» TASKS TO CARRY OUT
1. Based on the passage on October mortgage prepayment speeds, determine whether each statement agrees with it: (a) the day count rose to 22 from 19 in September; (b) CPRs on the lower 30-year FNMA coupons rose 10% to 15%; (c) one September change to HARP 2.0 was a waiver of rep and warrants where a new appraisal has been ordered. Answer yes or no for each and quote the deciding words.
2. Recast as a bulleted list the paragraph of the passage on October mortgage prepayment speeds that begins "There were some changes made in September," retaining its principal facts.
3. Write the next paragraph of the passage on October mortgage prepayment speeds, following on from its final sentence.

» EXCERPT
****************************************

Speeds increased more than projected in October due primarily to much stronger Home Affordable Refinance Program (HARP)-related activity than was expected – particularly from Bank of America.

The 30-year FNMA speeds were predicted to increase 10% to 15% on 3.5s and 4.0s and by around 10% on higher coupons; however, CPRs were up between 3% and 8% on average on the lower coupons and by 15% to 20% on the upper ones. The trend was similar in Freddies as well.

Barclays  Capital MBS analysts pointed out in their prepayment commentary that the increase in pre-HARP cohorts (2006-2008), while broad based across the major servicers (Wells Fargo, JPMorgan, Citi), was especially pronounced in BofA-serviced loans and in its Countrywide portfolio. RBS's mortgage strategist added that excluding BOA, the increase in higher coupons was largely in line with the day count which rose to 22 from 19 in September.

There were some changes made in September to HARP 2.0 that could have contributed to the larger than predicted increase in speeds in October beyond the higher number of collection days, Barclays said. These changes included: waiving of rep and warrants where a new appraisal has been ordered; an alternative for income verification that considers the borrower has sufficient reserves to cover 12 monthly payments, and reduced documentation for some cross-servicer refinances.

****************************************

» RECORDED INFORMATION
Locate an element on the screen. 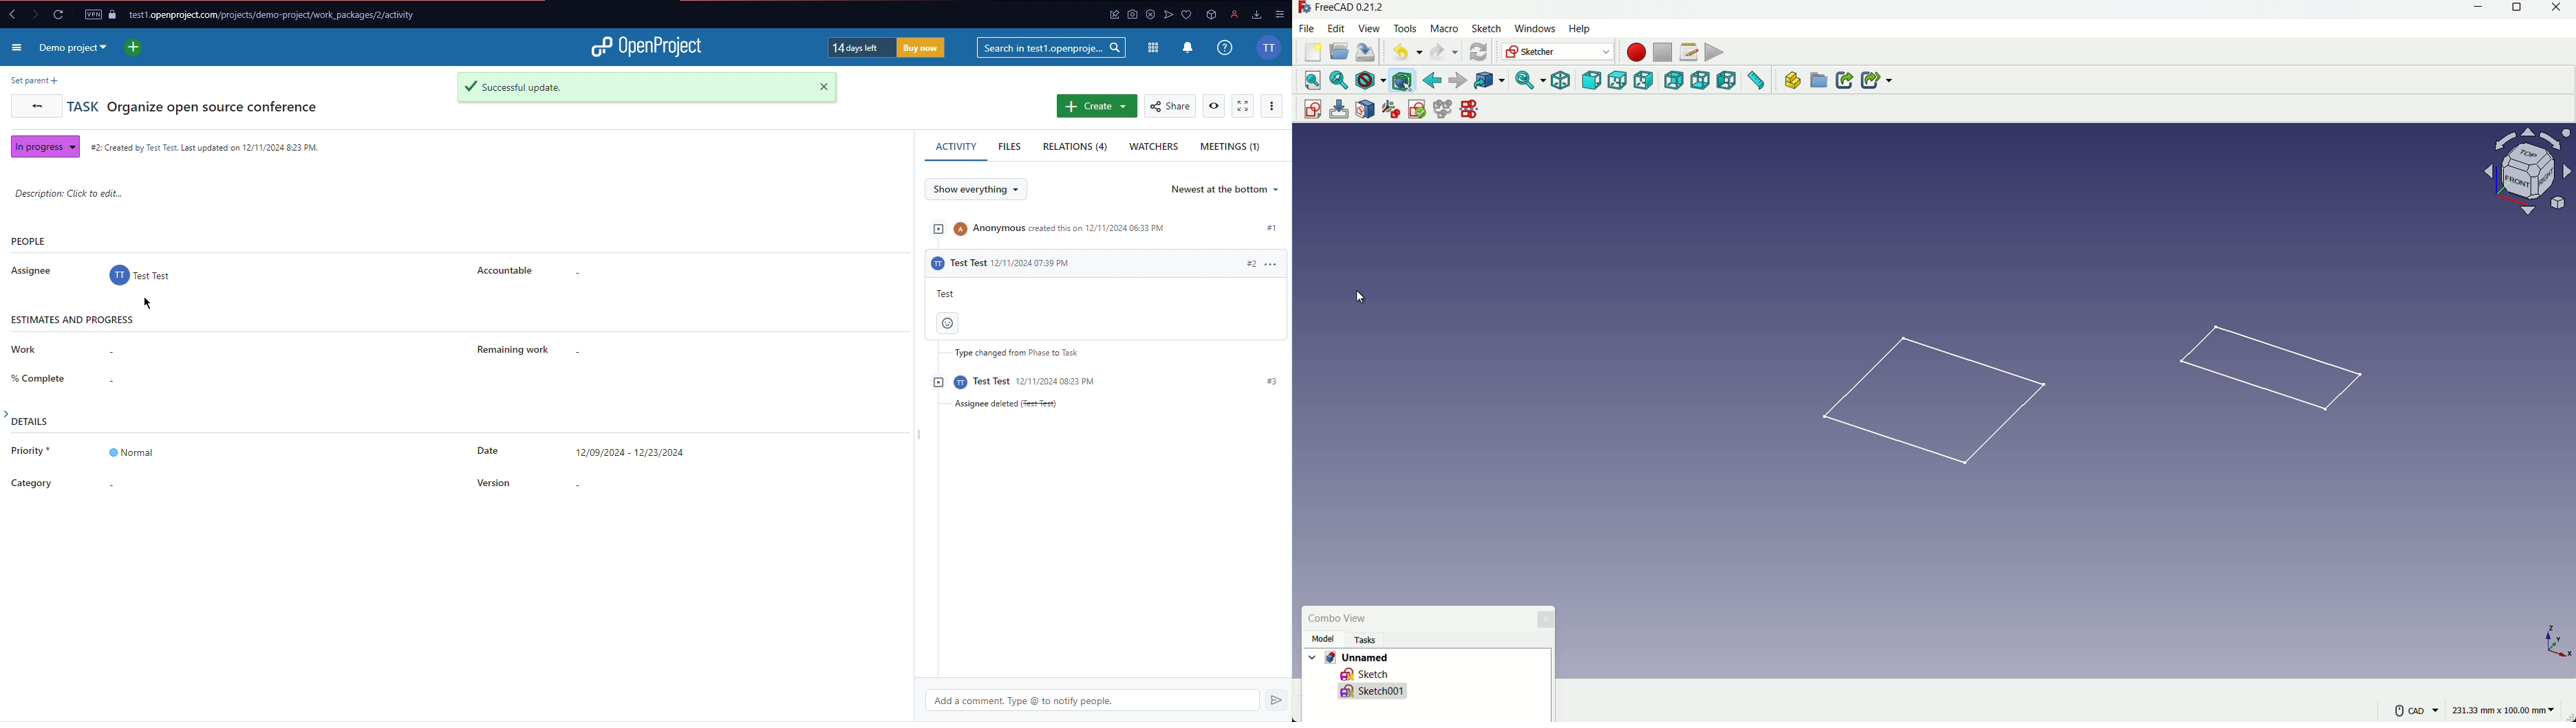 The width and height of the screenshot is (2576, 728). Demo Project is located at coordinates (76, 51).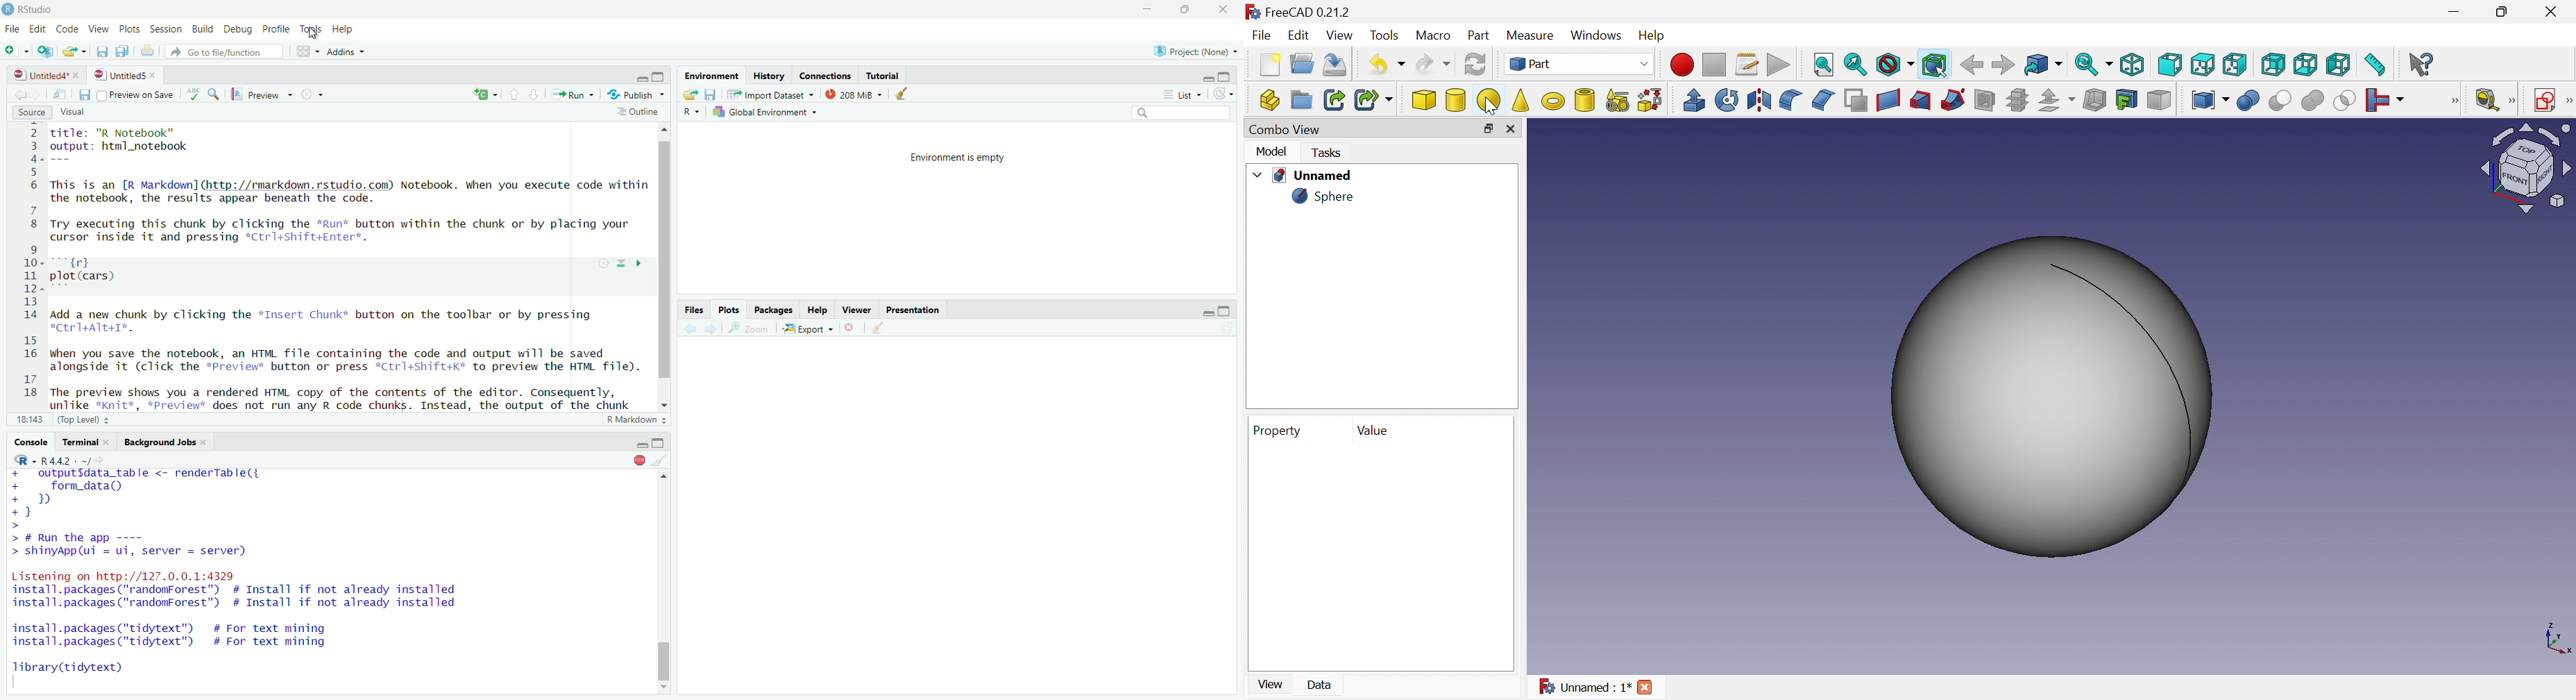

****************************************

» EXERCISE ANSWERS
1.
(a) Yes: "the day count which rose to 22 from 19 in September."
(b) No: "CPRs were up between 3% and 8% on average on the lower coupons."
(c) Yes: "waiving of rep and warrants where a new appraisal has been ordered."

2.
- According to Barclays, September changes to HARP 2.0 may have helped push October speeds above predictions, beyond the effect of more collection days.
- The changes included:
  - a waiver of rep and warrants where a new appraisal has been ordered;
  - an alternative income verification that considers whether the borrower has reserves sufficient to cover 12 monthly payments;
  - reduced documentation for some cross-servicer refinances.

3.
JPMorgan Securities believes that HARP speeds should stay near these peak levels through year-end and possibly well into 2013.

Meanwhile, Barclays warned "the November report seems to signal a paradigm shift for Bank of America pre-HARP speeds."

Deutsche Bank Securities cautioned as well that BofA's outstanding volume of HARP-able loans exceeds that of Wells, Chase and Citi combined. They added, however, that unless HARP is extended beyond the scheduled sunset of December 31, 2013 while rep and warrants remain relatively stiff for cross-servicer refinances, even at the faster speeds the bank will still have a large amount of un-refinanced volume left.

"That makes holding high-coupon Bank of America collateral one of the highest risk-reward trades," they observed," Deutsche analysts said. The risk though would seem to have risen given that President Obama was re-elected. This could lead to a new director being appointed to the FHFA who would support programs that make it easier for borrowers to refinance, such as further extending the HARP deadline, making it easier for cross-servicer refinancings, or principal forgiveness.

There is a new rep and warranty framework also that is effective Jan. 1 that could broaden the amount of lenders participating in HARP as well as increase cross-servicer refis. Information from the Federal Reserve's Senior Loan Officer Opinion Survey (SLOOS) suggested there are many banks that have not participated yet in the HARP.

GNMAs Prepay Faster Too

Speeds on 30-year GNMAs also were faster than expected. IFR Markets' sample predicted speeds increasing between 6% and 8% on average; however, they jumped between 10% and 15%. It appears that BofA was a main influence again – across most of the coupon stack.

In addition to delinquency buyouts, other influences particularly in the lower portion of the coupon stack were the record low mortgage rate levels, and for pre-June 2009 borrowers the reduction in upfront and annual mortgage insurance premiums (MIPs).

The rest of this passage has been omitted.